## The task
Repeat all of the data below, swapping "screenshot" for "screen capture" and leaving everything else untouched. Omit the pictures from your version.
▬▬▬
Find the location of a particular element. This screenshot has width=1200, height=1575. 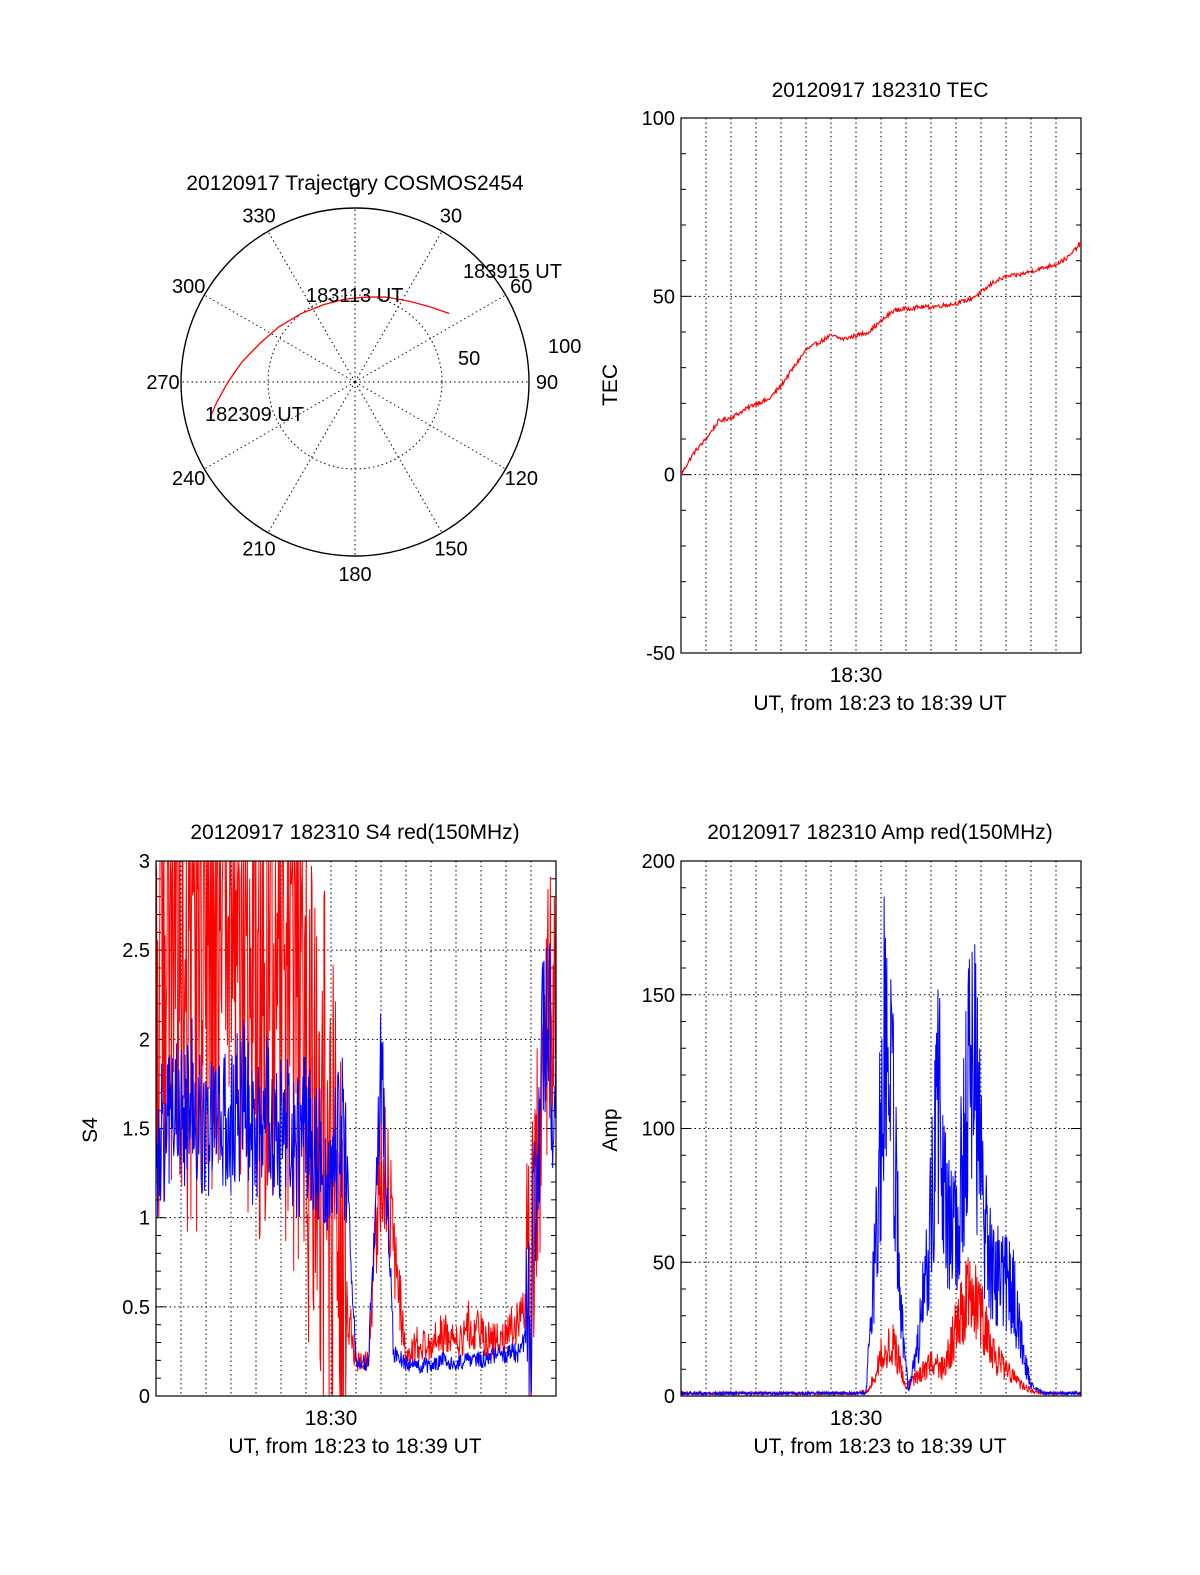

y-tick-label: 2.5 is located at coordinates (136, 951).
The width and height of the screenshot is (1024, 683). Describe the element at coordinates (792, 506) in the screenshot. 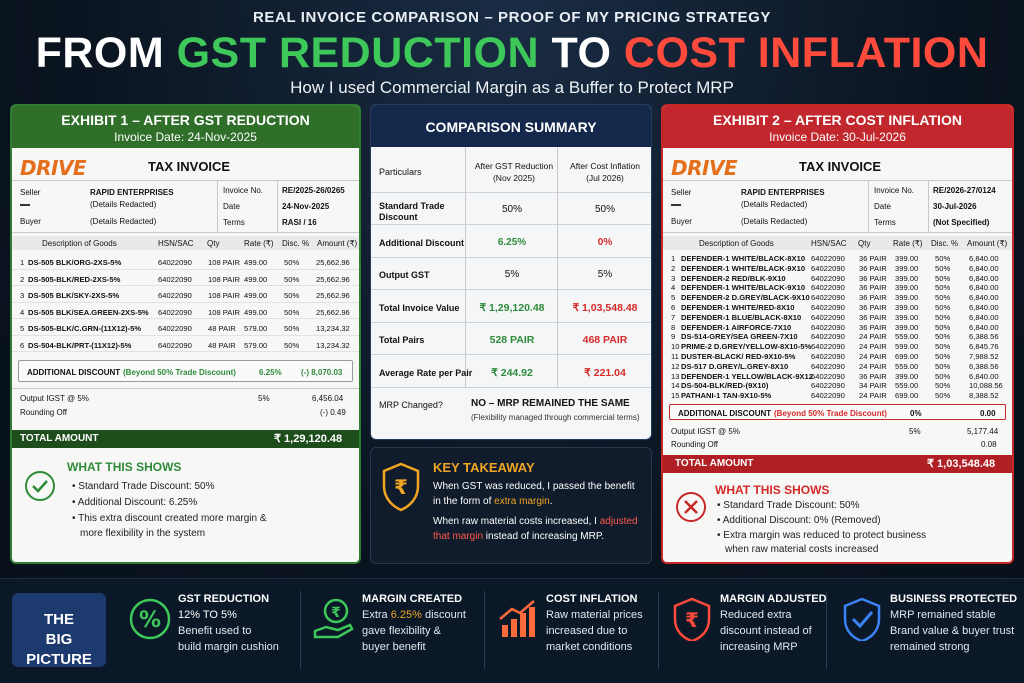

I see `wts-bullet-text: Standard Trade Discount: 50%` at that location.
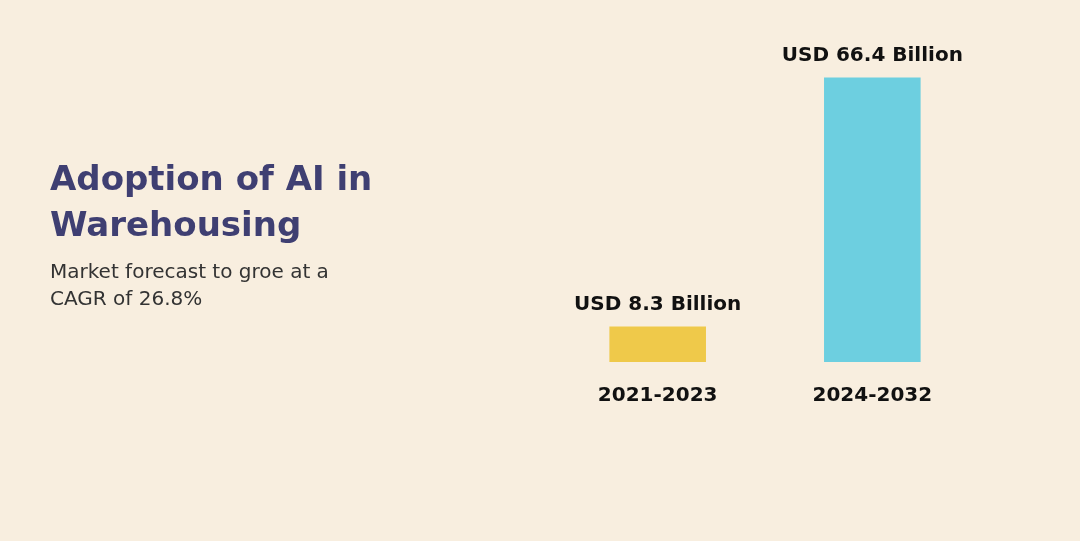 Image resolution: width=1080 pixels, height=541 pixels. I want to click on text: Market forecast to groe at a CAGR of 26.8%, so click(190, 285).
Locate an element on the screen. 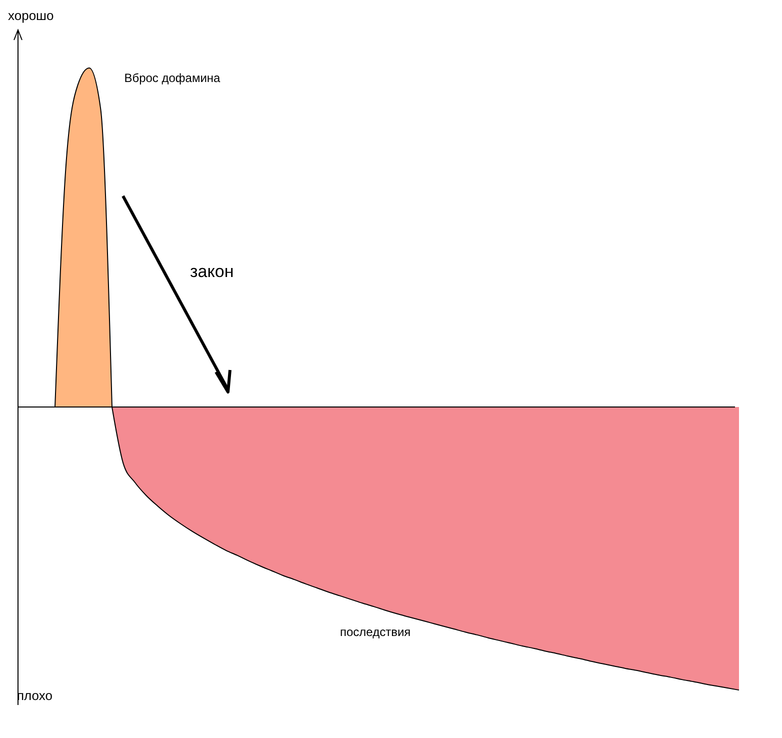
▬▬▬
## Result of the task
Find the location of a particular element. This screen capture has width=1200, height=1575. 

y-tick-label: 2.5 is located at coordinates (136, 951).
The width and height of the screen capture is (1024, 683). Describe the element at coordinates (792, 506) in the screen capture. 

I see `wts-bullet-text: Standard Trade Discount: 50%` at that location.
 Image resolution: width=1080 pixels, height=541 pixels. I want to click on text: Market forecast to groe at a CAGR of 26.8%, so click(190, 285).
Locate an element on the screen. 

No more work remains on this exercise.